A taco a day for 2015 — and then some
Taqueria Guadalajara
12226 RR 620 (map), 512-219-9222, www.guadalajarataquerias.comHours: 6am-11pm daily
Also at: 9207 N. Lamar Blvd. (map), 512-832-6560
By Mike Sutter | © Fed Man Walking | 06.14.15
Two of my favorite words in Spanish are, “Mas café?” And those two words, asked over and over, make Taqueria Guadalajara a good place to shelter from Ranch Road 620’s bumper grind in the morning. It’s clean, bright and relaxed, if you can tune out the keening shriek of the Univision morning show. Good migas, good tacos, hot coffee. Two more of my favorite words: "Todo bien?" Si. Si it is.
The taco: Migas
A $2 migas taco with beans and fried potatoes is a good deal, and I can build three of them from the migas plate in the morning at Taqueria Guadalajara and still have some left over. We take for granted the simplicity of migas, but consider the layers here: an unseasoned canvas of hard-scrambled eggs, integrated on the grill with a fresh chop of tomatoes, crisp jalapeño and onions, feathered throughout with soft corn tortillas. The whole assembly is topped with white cheese broiled until it melts. The beauty of the breakfast plate is you can build your taco with homefries, too, for starch and salt, plus unifying velvet brown refritos, as good as any hummus or mayo. ($6.99 with beans and potatoes; $5.99 before 11 a.m.)
 Chicharron and eggs: Because a Fed Man can’t live on migas alone, there’s fried pigskin and scrambled eggs. Tastes better than it sounds; tastes better than it chews. The slick latex bounce of the pork rinds lends the lower, funkier notes of the pig symphony, making them a robust stand-in for salt and pepper in the willowy strata of the eggs. ($1.79; 3 for $3.99 before 11 a.m.)

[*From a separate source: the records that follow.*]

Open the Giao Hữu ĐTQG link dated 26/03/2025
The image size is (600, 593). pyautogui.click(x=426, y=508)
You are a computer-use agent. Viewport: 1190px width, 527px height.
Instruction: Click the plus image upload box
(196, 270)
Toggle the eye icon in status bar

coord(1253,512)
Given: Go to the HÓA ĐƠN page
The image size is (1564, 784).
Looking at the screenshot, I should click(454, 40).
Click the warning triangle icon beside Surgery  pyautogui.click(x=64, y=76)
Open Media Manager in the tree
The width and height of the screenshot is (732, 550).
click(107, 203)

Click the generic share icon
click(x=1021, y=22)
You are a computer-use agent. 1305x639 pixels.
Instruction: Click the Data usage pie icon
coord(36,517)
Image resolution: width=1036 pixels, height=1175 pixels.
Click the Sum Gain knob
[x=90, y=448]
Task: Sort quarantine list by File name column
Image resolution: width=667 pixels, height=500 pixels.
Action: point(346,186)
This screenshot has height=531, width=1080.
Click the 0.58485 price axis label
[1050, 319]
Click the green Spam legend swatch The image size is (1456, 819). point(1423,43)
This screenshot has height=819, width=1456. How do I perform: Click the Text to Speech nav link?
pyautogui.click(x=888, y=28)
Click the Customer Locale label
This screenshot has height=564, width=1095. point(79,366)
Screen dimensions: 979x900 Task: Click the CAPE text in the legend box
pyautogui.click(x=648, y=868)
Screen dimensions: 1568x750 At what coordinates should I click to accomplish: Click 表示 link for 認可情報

 Tortillas: Commercial flour tortillas warmed on the flat-top — served three to an order with migas in a red hi-hat warmer — and double-layer storebought white corn.
 Salsa: The table sauce is a medium-heat salsa fresca with white onions and cilantro. On request, they’ll bring squeeze bottles of mild, creamy jalapeño green and a tomatillo and dried chile red salsa that’s as embracingly warm on the finish as it is bright and tangy up front.